月日は流れ、私は大人になり、結婚して母になり、念願のマイホームを建てた。
「絶対に床暖房にしたい」という私の願望を、夫は叶えてくれた。
引っ越しを終えたある日、客が来た。
「S町子供会支部長の田中です」
上品そうな田中さんを部屋に招くと、「わあ、床が暖かい」と確かめるように手に平を当てた。
「床暖房です」
「いいですね。私の家も、前は床暖房でした。母が冷え性なもので」
私は田中さんをじっと見た。渡された名簿で名前を確かめる。
『田中舞』
「もしかして、舞ちゃん? M町に住んでた舞ちゃんでしょ」
田中さんは、驚いたように目を丸くした。
「香織ちゃん?」
「そうよ。ほんの数か月だったけど、よくお家に遊びに行ったわ」
あまりに偶然の再会だった。
「舞ちゃん、急に引っ越しちゃって、私寂しかったよ」
「あのときは酷かったわ。ママがおかしくなっちゃって、本当に最悪だった」
舞ちゃんは、嫌なことを思い出したように目を伏せた。
「あの町のしきたりに馴染めなくて、ママはずいぶん苛められてたの」
ママ友の苛め? 子供の私には、みんな優しい大人に見えたけど。
「香織ちゃんのお母さんは仲良くしてくれたけど、ある日突然来なくなった。きっと周りの人に言われたのよ。よそ者と仲良くするなとかね。パパはいつも帰りが遅かったし、ママは孤立して精神的におかしくなったの。それで引っ越したのよ」
「知らなかった。ごめんなさい」
「いいのよ。香織ちゃんは何も悪くないでしょう。それより、子供会の話よ」
舞ちゃんは分厚いファイルを開いた。

「決まり事がいくつかあるの。まず、朝と夕方、黄色いタスキをかけて通学路に立ってください。毎日です」
「毎日!」
「月に一度の保護者会には必ず出席してください。欠席の時は理由を書いて役員の認可を受けてください。季節ごとの行事には必ず参加。
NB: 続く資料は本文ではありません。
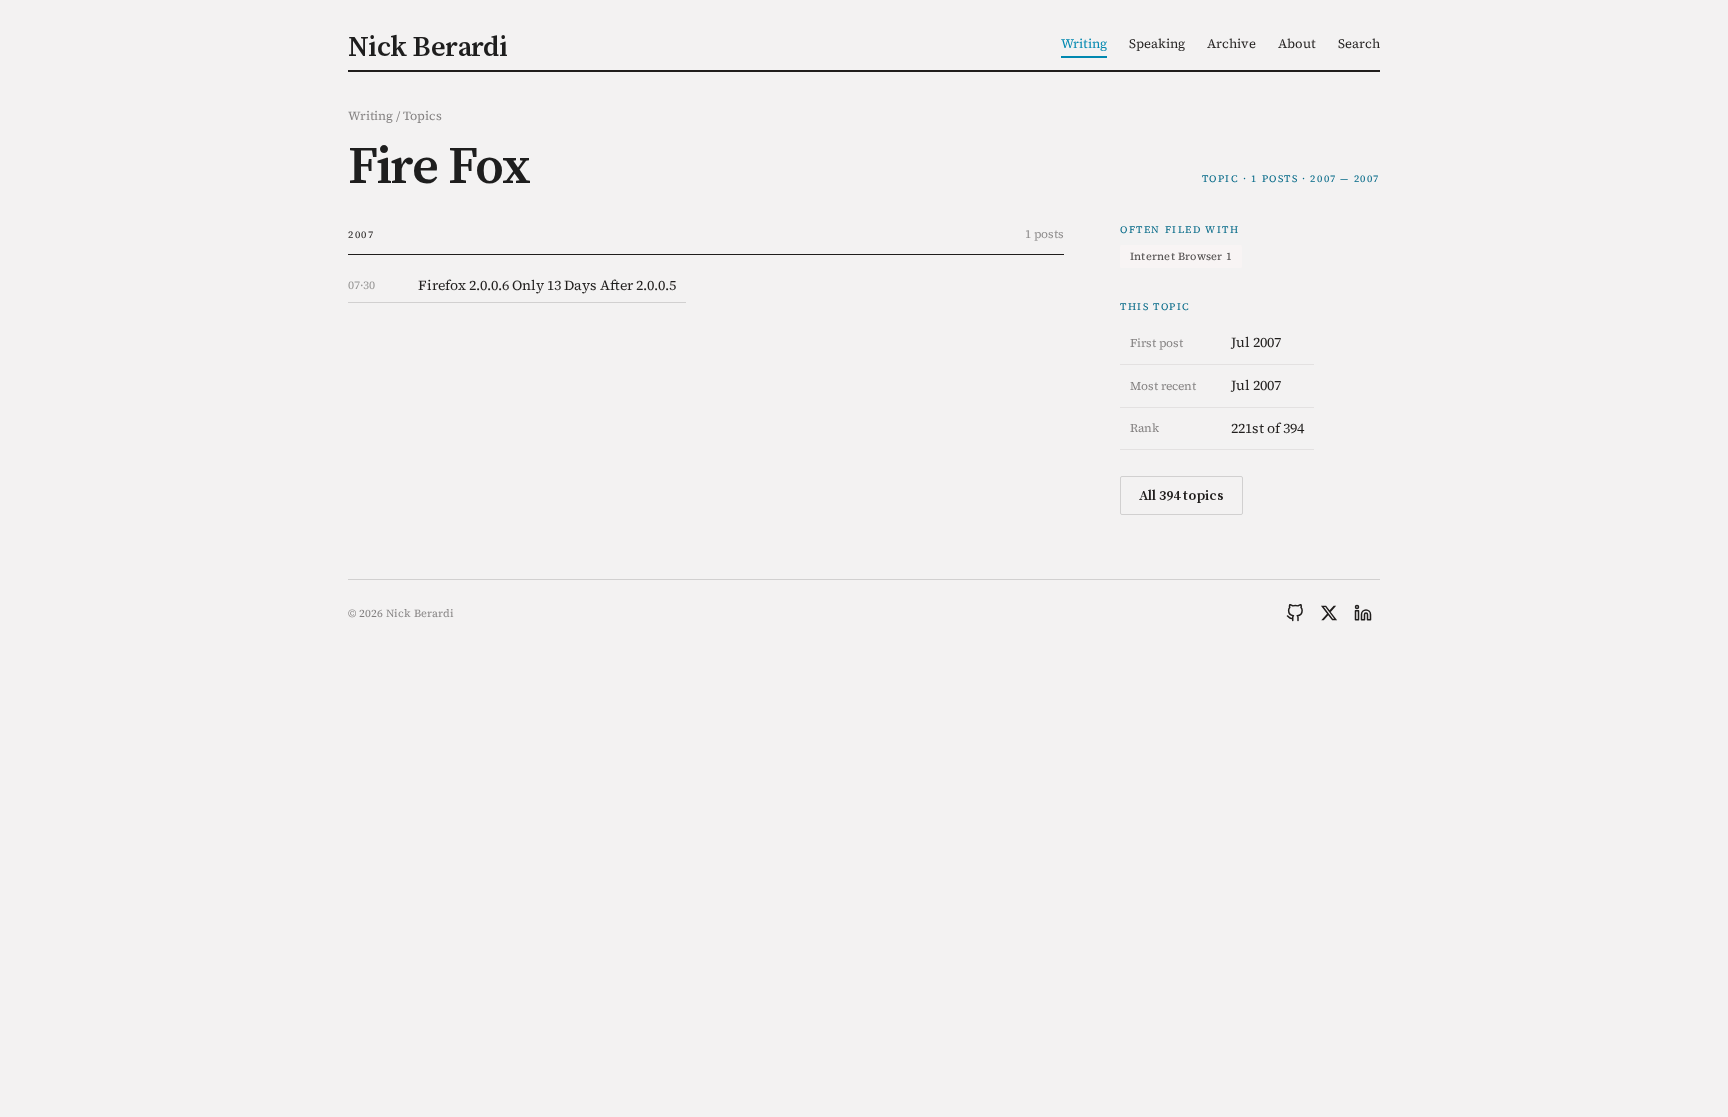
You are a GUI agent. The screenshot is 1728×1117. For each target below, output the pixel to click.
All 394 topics (1181, 495)
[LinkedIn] (1363, 613)
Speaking (1157, 43)
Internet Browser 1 (1181, 256)
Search (1359, 43)
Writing (1084, 43)
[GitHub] (1295, 613)
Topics (422, 115)
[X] (1329, 613)
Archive (1231, 43)
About (1297, 43)
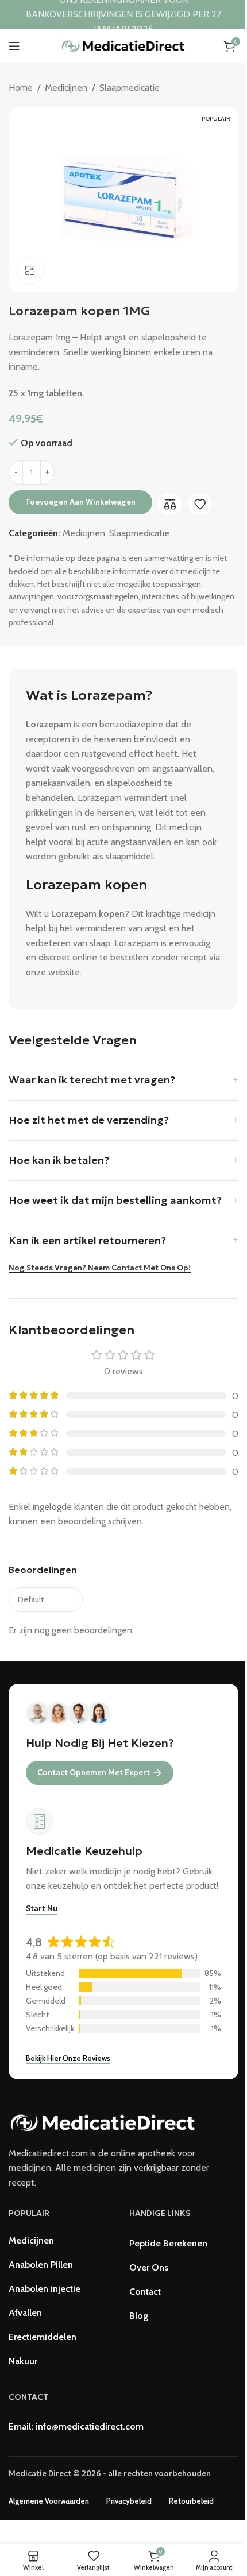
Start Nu (41, 1908)
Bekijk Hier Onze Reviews (68, 2058)
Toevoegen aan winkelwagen (80, 502)
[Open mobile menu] (14, 45)
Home (21, 87)
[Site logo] (123, 45)
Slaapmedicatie (129, 87)
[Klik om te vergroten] (30, 271)
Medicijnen (66, 87)
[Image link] (103, 2121)
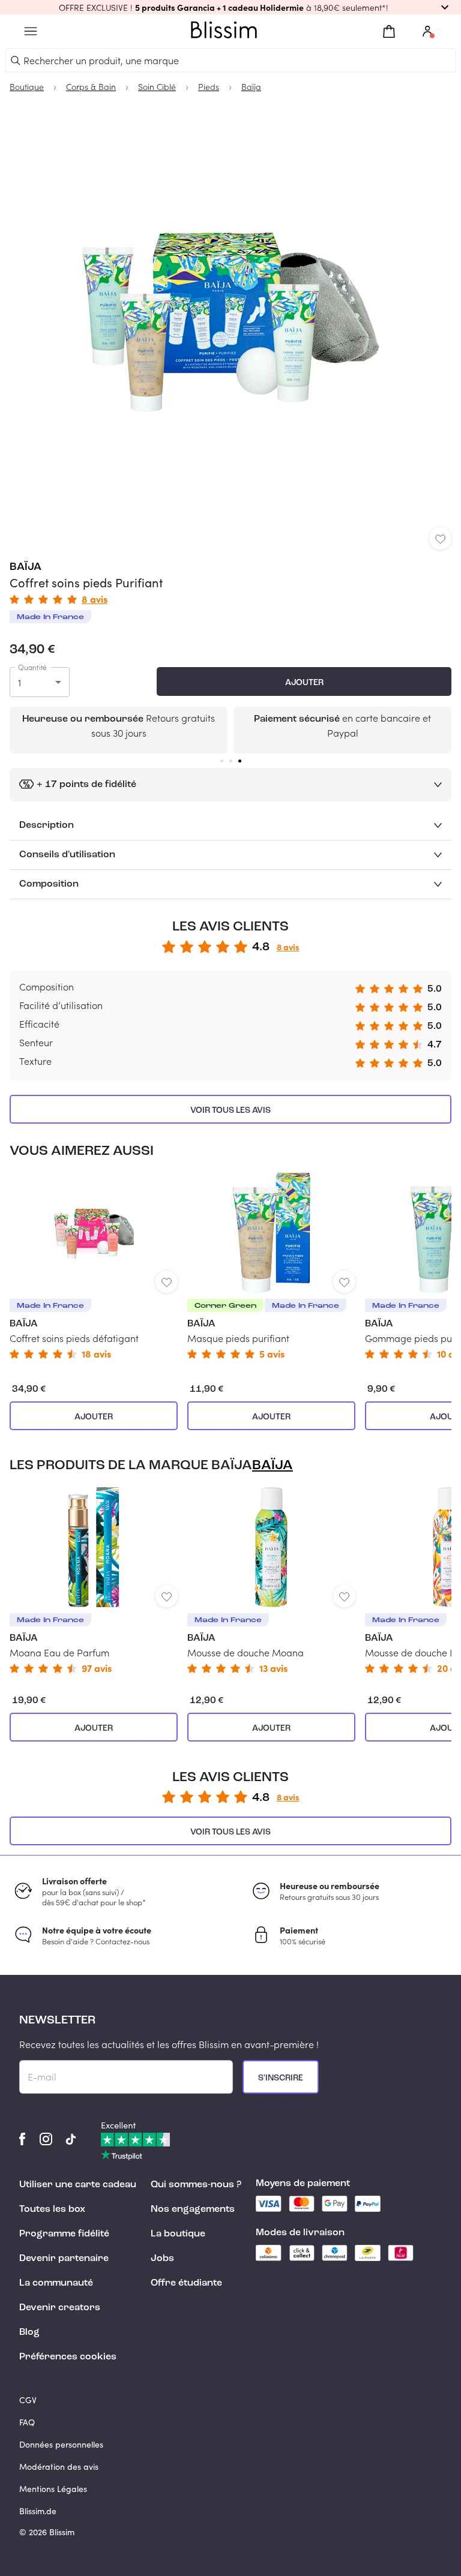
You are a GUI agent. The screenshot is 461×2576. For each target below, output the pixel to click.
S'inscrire (280, 2078)
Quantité (32, 667)
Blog (29, 2332)
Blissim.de (37, 2511)
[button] (230, 7)
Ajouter (304, 682)
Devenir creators (59, 2308)
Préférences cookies (67, 2357)
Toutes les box (52, 2209)
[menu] (30, 31)
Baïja (25, 567)
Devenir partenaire (64, 2258)
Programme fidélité (64, 2234)
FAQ (27, 2422)
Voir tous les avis (230, 1110)
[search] (15, 60)
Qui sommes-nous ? (196, 2185)
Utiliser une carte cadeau (77, 2185)
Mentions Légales (53, 2488)
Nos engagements (193, 2209)
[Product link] (94, 1266)
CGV (28, 2400)
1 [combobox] (19, 682)
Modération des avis (58, 2466)
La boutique (178, 2234)
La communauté (56, 2283)
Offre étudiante (186, 2283)
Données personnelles (61, 2444)
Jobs (162, 2258)
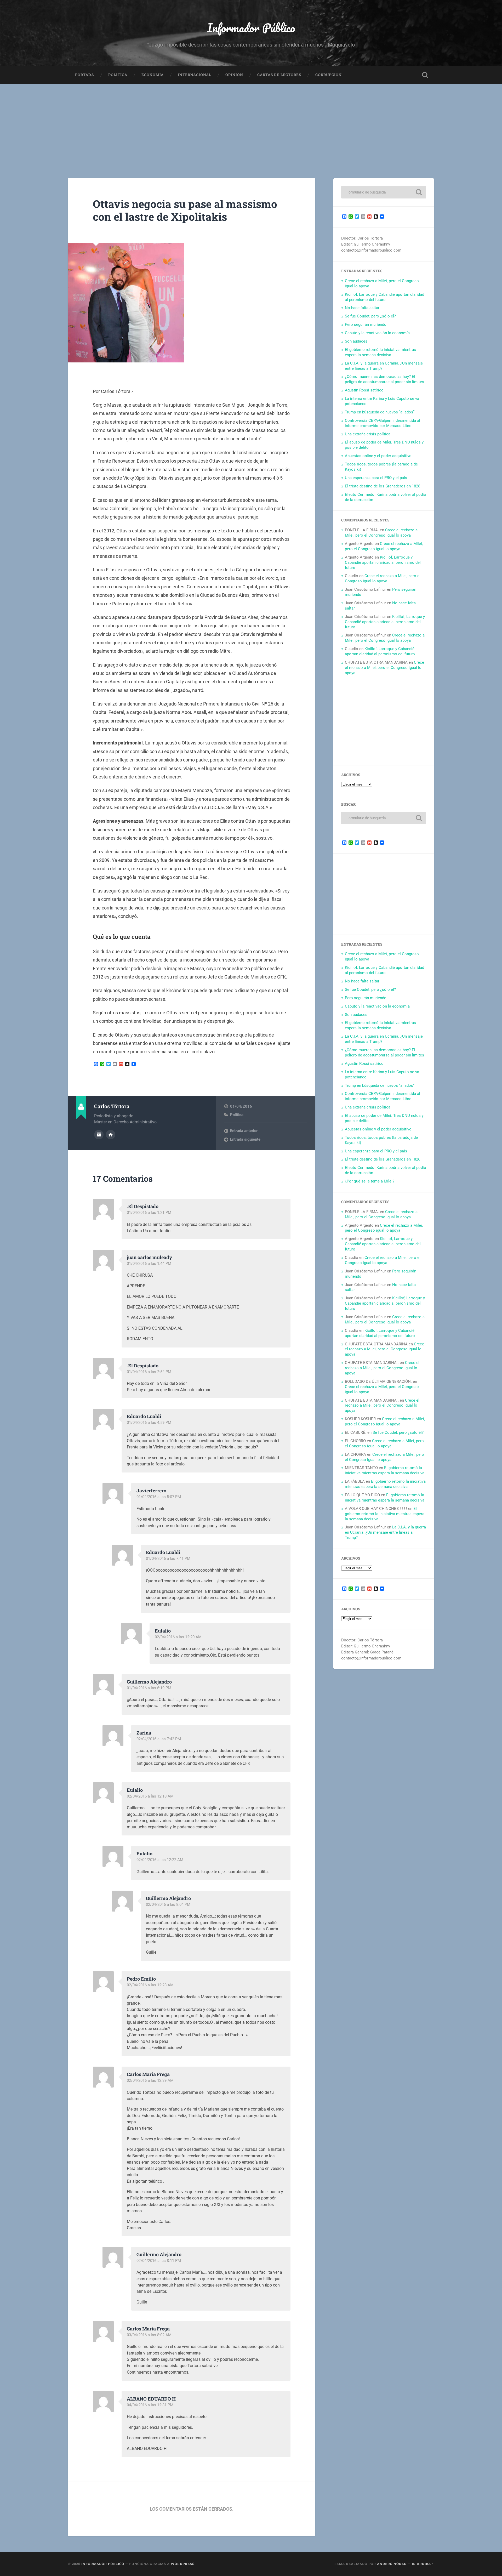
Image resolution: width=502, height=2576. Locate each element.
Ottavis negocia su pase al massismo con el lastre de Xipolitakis (185, 210)
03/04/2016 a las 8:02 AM (149, 2335)
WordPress (183, 2564)
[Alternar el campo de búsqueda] (425, 75)
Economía (152, 74)
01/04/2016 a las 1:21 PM (149, 1212)
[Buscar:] (383, 192)
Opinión (234, 74)
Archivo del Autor (99, 1134)
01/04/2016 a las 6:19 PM (149, 1688)
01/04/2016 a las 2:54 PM (149, 1371)
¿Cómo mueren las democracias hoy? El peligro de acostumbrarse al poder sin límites (384, 379)
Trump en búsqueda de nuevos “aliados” (379, 412)
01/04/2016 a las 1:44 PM (149, 1263)
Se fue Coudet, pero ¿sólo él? (370, 316)
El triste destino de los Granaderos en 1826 (382, 486)
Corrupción (328, 74)
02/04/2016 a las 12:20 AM (178, 1637)
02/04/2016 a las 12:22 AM (159, 1859)
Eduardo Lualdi (144, 1416)
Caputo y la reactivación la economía (377, 333)
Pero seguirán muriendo (365, 324)
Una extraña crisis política (367, 434)
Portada (84, 74)
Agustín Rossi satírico (364, 390)
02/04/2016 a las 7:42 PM (158, 1739)
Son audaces (356, 341)
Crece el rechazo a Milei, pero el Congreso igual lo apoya (381, 533)
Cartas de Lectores (279, 74)
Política (117, 74)
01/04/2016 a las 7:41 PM (168, 1558)
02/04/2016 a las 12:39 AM (150, 2080)
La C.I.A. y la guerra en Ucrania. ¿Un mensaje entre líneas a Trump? (385, 1532)
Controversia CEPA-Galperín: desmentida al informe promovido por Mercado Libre (382, 423)
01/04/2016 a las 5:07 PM (158, 1496)
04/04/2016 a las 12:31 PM (150, 2405)
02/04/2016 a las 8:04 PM (168, 1904)
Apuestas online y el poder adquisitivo (378, 455)
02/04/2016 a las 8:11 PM (158, 2260)
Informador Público (251, 27)
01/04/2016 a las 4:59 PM (149, 1422)
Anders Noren (392, 2564)
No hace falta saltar (362, 307)
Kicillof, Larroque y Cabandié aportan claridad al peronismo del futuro (384, 297)
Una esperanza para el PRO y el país (376, 477)
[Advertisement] (251, 123)
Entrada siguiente (245, 1139)
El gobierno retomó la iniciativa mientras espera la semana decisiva (380, 352)
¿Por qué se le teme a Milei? (369, 1181)
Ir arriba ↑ (423, 2564)
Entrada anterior (244, 1130)
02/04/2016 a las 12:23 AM (150, 1985)
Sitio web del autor (110, 1134)
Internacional (194, 74)
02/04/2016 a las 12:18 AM (150, 1796)
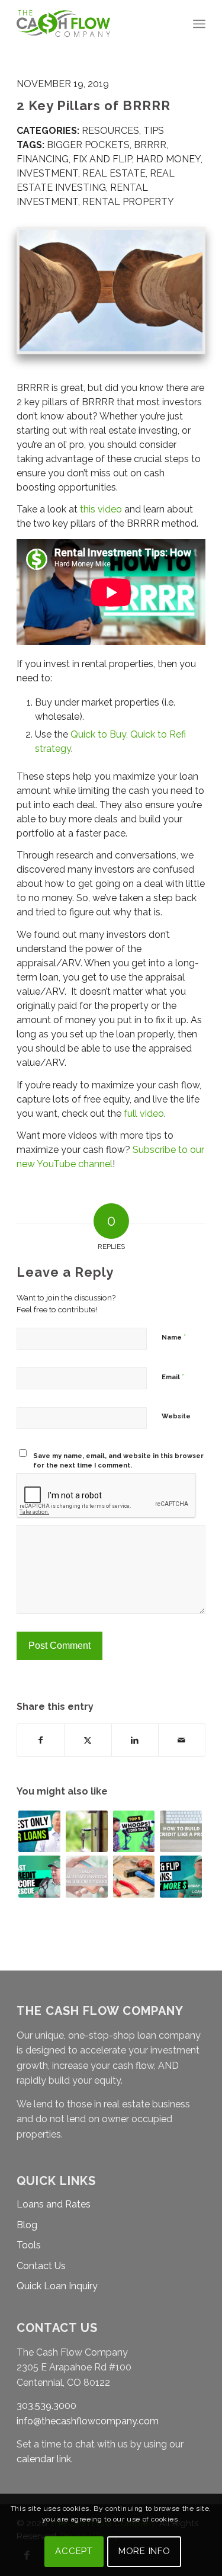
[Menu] (199, 23)
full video (144, 1113)
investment (47, 173)
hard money (168, 159)
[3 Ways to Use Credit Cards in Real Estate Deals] (87, 1877)
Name (174, 1336)
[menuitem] (199, 23)
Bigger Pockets (88, 144)
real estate (114, 173)
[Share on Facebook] (40, 1740)
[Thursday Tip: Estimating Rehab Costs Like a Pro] (134, 1877)
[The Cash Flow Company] (92, 23)
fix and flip (102, 159)
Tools (29, 2245)
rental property (128, 201)
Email (173, 1376)
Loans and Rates (54, 2204)
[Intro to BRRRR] (87, 1832)
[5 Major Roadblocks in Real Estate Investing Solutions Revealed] (134, 1832)
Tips (153, 130)
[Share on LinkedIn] (135, 1740)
クリスマス会と新年会は手作りの料理を持ち寄ります。他の方と被らないようにコミュニケーションを取ってください。それから雨の日は町内会長さんが車を出して児童の送迎をしてくれます。お中元とお歳暮を欠かさず送ってください。それから……」

「ちょっと待って。無理だわ。仕事もあるのにそんなに……。あと、雨の日は車なの? 傘をさしていけばいいのに」
「じゃあ、あなたの子供のためだけに、私たちは雨の日に通学路に立つの?」
「だけど…」
「従ってもらうわ。だって、しきたりだもの」
「し、しきたり……」

暖かいはずの床に、冷たい空気が流れた。